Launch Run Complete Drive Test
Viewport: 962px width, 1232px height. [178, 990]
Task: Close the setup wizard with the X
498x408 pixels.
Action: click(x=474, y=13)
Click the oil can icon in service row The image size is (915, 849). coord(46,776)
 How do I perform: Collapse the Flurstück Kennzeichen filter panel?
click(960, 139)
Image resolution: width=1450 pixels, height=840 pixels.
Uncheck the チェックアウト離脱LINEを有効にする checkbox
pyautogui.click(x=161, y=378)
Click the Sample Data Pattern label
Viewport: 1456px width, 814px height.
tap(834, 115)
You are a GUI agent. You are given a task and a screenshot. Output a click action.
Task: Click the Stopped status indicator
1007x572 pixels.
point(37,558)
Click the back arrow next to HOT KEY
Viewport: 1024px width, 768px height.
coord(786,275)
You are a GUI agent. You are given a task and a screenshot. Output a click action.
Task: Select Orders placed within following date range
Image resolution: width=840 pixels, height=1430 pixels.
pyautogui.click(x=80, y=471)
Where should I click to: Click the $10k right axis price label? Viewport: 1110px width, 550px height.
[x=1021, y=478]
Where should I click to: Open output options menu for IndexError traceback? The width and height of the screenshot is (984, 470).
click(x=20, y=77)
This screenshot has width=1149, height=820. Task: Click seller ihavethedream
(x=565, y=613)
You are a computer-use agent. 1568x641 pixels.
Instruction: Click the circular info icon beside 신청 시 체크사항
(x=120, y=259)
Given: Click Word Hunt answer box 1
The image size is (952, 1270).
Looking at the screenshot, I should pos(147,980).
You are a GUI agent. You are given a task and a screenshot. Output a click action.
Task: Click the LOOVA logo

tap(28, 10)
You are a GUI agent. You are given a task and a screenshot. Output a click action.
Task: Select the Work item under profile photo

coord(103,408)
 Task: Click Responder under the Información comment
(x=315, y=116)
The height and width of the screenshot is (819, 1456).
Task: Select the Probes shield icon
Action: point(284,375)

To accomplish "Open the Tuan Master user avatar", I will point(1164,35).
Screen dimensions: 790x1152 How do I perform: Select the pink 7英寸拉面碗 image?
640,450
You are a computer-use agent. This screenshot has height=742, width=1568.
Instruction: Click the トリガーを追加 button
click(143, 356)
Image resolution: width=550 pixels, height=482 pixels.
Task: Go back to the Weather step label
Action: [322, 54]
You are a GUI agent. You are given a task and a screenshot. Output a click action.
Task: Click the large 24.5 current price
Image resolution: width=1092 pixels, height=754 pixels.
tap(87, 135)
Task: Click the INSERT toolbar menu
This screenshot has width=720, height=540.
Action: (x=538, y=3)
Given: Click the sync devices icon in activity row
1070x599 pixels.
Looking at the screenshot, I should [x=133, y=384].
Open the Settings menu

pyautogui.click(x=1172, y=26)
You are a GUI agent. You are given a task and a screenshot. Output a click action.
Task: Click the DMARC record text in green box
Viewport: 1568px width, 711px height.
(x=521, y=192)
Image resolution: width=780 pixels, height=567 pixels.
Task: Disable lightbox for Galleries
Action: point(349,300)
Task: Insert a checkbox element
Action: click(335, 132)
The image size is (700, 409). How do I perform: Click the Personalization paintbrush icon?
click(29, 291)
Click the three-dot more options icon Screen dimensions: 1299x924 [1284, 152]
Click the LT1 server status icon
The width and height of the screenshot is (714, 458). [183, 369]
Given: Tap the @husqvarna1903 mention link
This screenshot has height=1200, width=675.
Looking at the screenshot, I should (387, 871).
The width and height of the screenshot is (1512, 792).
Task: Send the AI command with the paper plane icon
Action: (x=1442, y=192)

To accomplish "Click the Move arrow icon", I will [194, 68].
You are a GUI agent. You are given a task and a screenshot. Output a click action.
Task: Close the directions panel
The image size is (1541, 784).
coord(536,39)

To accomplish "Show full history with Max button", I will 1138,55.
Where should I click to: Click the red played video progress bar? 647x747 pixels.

· · · ·

* Aim
Convert the entries from the line with "Click the back arrow next to HOT KEY" up to and including the line with "click(x=20, y=77)" into a two-column CSV with the columns input and output, one row per entry. Put each entry's text and its answer in single quoted fields, replacing line breaks with spaces.

* Written reply
input,output
"Click the back arrow next to HOT KEY Viewport: 1024px width, 768px height.","coord(786,275)"
"You are a GUI agent. You are given a task and a screenshot. Output a click action. Task: Select Orders placed within following date range Image resolution: width=840 pixels, height=1430 pixels.","pyautogui.click(x=80, y=471)"
"Where should I click to: Click the $10k right axis price label? Viewport: 1110px width, 550px height.","[x=1021, y=478]"
"Where should I click to: Open output options menu for IndexError traceback? The width and height of the screenshot is (984, 470).","click(x=20, y=77)"